Being designated as the beneficiary of a retirement plan, life insurance policy, or the like, which designation can be changed at the mere request of the owner, cannot be considered a current asset without going far beyond the natural meaning of the word asset. An asset is defined as "any item of use or value; a resource" Black's Law Dictionary (Pocket Ed. 1996). It is further defined as "[t]he entire property available for the payment of one's debts." Id. A beneficial interest is defined as "[a] right or expectancy in something . . . as opposed to legal title to that thing . . ." Id. A beneficiary interest is merely a speculative resource because the owner of the policy can extinguish it at whim. In this case, the defendant's beneficiary interest in the decedent's retirement plan was a mere expectancy interest which the decedent could have changed at any time prior to his death.
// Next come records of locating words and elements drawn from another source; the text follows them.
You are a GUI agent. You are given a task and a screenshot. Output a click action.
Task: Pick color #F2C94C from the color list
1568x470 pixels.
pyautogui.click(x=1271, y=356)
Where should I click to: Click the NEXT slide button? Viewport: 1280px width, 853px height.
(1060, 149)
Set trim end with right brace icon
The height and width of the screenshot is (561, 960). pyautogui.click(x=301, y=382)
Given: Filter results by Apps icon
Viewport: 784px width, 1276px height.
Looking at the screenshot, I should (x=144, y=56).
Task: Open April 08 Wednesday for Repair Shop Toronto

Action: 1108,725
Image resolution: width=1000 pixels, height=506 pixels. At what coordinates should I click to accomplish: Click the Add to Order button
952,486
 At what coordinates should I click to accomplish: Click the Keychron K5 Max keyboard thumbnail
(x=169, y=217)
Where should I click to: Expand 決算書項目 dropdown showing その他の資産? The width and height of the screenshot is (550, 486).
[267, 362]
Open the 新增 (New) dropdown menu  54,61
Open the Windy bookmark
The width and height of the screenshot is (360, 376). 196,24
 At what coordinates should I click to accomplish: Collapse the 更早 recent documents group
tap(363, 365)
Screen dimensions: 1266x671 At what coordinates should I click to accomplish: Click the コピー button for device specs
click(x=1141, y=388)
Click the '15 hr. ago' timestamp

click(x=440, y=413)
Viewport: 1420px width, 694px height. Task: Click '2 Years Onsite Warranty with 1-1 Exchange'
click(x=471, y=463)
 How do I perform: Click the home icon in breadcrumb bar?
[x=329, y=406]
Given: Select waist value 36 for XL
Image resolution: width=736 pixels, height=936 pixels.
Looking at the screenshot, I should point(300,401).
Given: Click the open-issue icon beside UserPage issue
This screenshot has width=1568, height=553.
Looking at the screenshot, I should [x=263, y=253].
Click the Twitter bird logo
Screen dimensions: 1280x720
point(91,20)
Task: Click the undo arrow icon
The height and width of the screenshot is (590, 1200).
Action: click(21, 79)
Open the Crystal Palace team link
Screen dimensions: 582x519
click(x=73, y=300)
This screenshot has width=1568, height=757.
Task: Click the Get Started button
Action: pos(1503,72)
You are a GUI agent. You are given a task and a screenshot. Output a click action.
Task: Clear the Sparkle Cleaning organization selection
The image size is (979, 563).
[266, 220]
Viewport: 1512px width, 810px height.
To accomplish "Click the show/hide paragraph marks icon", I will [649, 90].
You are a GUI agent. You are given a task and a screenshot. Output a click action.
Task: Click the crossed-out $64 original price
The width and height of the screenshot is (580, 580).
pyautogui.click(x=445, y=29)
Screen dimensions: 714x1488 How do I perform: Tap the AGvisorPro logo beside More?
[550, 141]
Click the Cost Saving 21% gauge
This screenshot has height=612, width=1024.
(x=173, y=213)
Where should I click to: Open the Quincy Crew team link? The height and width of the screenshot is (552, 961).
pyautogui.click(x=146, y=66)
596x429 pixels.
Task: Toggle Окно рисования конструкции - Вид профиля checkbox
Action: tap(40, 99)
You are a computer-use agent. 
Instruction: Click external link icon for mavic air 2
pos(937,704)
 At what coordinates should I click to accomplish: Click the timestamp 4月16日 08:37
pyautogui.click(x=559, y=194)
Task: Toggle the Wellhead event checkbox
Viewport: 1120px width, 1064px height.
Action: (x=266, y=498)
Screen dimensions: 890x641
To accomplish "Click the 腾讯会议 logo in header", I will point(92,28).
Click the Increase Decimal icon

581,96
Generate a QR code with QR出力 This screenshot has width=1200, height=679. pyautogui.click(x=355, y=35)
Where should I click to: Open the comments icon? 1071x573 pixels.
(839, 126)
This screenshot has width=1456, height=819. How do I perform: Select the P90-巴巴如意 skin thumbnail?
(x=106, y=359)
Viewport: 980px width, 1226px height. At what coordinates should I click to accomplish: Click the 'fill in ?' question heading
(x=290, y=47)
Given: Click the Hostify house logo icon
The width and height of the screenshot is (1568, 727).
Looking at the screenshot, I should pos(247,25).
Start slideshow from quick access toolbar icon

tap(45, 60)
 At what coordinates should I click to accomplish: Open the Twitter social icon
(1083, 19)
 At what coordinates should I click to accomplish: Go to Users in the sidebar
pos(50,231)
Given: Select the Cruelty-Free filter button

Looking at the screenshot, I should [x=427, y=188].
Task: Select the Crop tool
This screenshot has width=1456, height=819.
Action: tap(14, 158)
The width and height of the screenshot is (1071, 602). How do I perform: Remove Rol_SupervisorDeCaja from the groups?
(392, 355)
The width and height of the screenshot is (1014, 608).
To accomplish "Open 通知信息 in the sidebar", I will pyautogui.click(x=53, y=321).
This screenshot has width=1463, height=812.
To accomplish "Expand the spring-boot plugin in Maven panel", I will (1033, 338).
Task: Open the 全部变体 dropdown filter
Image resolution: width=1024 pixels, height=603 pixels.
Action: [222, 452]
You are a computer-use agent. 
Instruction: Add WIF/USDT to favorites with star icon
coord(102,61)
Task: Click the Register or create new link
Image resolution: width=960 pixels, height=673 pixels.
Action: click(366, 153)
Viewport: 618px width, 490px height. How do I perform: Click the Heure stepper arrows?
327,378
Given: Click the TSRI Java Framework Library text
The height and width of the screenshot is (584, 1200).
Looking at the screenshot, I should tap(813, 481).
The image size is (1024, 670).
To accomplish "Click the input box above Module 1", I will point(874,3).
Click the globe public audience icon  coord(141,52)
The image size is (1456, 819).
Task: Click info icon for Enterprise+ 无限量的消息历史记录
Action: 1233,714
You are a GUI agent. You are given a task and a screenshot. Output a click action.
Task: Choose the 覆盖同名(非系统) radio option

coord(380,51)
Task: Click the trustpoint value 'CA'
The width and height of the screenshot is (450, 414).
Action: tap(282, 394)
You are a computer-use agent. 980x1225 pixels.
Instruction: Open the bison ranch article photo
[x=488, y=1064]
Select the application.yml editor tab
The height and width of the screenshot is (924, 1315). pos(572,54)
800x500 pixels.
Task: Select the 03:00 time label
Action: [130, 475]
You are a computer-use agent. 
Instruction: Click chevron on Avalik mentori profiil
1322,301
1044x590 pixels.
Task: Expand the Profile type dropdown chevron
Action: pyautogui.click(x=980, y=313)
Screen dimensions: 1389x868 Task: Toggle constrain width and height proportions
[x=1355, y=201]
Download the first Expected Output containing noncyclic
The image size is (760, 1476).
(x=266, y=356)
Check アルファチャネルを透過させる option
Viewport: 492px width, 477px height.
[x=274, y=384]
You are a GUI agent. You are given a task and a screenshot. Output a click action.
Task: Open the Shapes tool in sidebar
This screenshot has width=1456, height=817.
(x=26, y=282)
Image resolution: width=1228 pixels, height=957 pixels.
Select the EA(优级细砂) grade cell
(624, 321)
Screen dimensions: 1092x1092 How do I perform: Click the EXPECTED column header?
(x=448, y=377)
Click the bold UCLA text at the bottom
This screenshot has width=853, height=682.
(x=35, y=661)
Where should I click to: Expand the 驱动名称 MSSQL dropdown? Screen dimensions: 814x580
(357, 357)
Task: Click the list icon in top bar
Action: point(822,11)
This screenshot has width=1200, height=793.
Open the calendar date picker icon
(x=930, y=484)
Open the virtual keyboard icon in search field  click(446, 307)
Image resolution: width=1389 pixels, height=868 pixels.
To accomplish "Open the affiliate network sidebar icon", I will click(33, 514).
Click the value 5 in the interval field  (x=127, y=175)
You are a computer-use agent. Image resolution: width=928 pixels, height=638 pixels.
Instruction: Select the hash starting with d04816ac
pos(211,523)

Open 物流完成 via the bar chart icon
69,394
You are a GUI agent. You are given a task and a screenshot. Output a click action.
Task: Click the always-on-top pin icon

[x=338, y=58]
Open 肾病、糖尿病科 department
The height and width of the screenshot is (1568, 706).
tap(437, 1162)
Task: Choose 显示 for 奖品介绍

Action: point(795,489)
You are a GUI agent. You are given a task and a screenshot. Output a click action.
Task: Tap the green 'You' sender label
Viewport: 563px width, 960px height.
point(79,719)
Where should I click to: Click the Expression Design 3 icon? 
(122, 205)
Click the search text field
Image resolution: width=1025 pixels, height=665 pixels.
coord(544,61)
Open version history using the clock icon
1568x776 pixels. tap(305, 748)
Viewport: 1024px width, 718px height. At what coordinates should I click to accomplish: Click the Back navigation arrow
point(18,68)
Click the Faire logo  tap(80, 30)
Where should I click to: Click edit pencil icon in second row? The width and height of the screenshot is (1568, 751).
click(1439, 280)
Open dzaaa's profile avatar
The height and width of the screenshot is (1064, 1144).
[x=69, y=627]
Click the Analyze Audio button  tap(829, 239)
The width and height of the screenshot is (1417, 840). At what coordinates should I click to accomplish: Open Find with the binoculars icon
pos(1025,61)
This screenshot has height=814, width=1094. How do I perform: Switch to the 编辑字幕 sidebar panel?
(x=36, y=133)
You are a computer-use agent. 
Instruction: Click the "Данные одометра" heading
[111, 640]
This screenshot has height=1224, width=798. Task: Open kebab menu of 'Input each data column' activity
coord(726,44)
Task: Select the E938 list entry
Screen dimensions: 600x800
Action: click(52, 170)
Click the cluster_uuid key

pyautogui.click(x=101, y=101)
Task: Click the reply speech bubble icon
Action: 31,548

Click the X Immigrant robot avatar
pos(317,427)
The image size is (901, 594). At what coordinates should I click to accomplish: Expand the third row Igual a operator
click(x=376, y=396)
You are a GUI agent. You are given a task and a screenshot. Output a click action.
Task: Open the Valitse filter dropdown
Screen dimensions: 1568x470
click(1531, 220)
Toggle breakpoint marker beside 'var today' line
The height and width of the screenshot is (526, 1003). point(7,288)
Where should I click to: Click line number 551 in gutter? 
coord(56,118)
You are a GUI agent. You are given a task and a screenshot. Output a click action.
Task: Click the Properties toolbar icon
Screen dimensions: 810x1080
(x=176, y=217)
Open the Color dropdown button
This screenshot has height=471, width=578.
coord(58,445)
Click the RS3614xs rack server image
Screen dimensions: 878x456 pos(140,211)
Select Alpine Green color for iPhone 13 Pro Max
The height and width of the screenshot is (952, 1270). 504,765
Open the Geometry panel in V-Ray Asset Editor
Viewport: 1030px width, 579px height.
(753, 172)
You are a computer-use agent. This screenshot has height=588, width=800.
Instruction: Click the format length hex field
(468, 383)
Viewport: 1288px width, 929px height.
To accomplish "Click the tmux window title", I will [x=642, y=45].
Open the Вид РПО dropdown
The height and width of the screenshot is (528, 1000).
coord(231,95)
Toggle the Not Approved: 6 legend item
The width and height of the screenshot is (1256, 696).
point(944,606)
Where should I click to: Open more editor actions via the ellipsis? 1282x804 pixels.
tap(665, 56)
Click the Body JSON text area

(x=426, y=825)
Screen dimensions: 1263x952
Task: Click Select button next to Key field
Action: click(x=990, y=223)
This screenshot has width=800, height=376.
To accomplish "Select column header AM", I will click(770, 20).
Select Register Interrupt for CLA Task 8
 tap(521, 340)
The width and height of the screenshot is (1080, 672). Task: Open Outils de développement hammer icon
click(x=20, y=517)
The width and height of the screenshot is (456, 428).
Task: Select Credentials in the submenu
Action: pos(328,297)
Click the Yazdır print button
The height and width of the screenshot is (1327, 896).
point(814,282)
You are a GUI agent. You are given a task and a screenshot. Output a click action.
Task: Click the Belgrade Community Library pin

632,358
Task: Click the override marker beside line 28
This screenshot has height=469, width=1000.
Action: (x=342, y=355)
Further, to construe the pertinent provision of the settlement agreement as a waiver of beneficiary rights, as well as a limitation of the parties' rights to designate or maintain their desired beneficiary, without any language or other facts to support such a construction, would amount to altering the express words of the contract.
Contrary to the plaintiff's legal position, the defendant complied with the separation agreement. There is nothing in the dissolution judgment limiting the decedent's or the defendant's right to select any beneficiary. Each party did, in fact, retain their respective assets at the time of the dissolution judgment. Thus the complaint fails to state a claim upon which relief may be granted. The motion to strike the compliant is granted.
___________________, J. Sferrazza, J.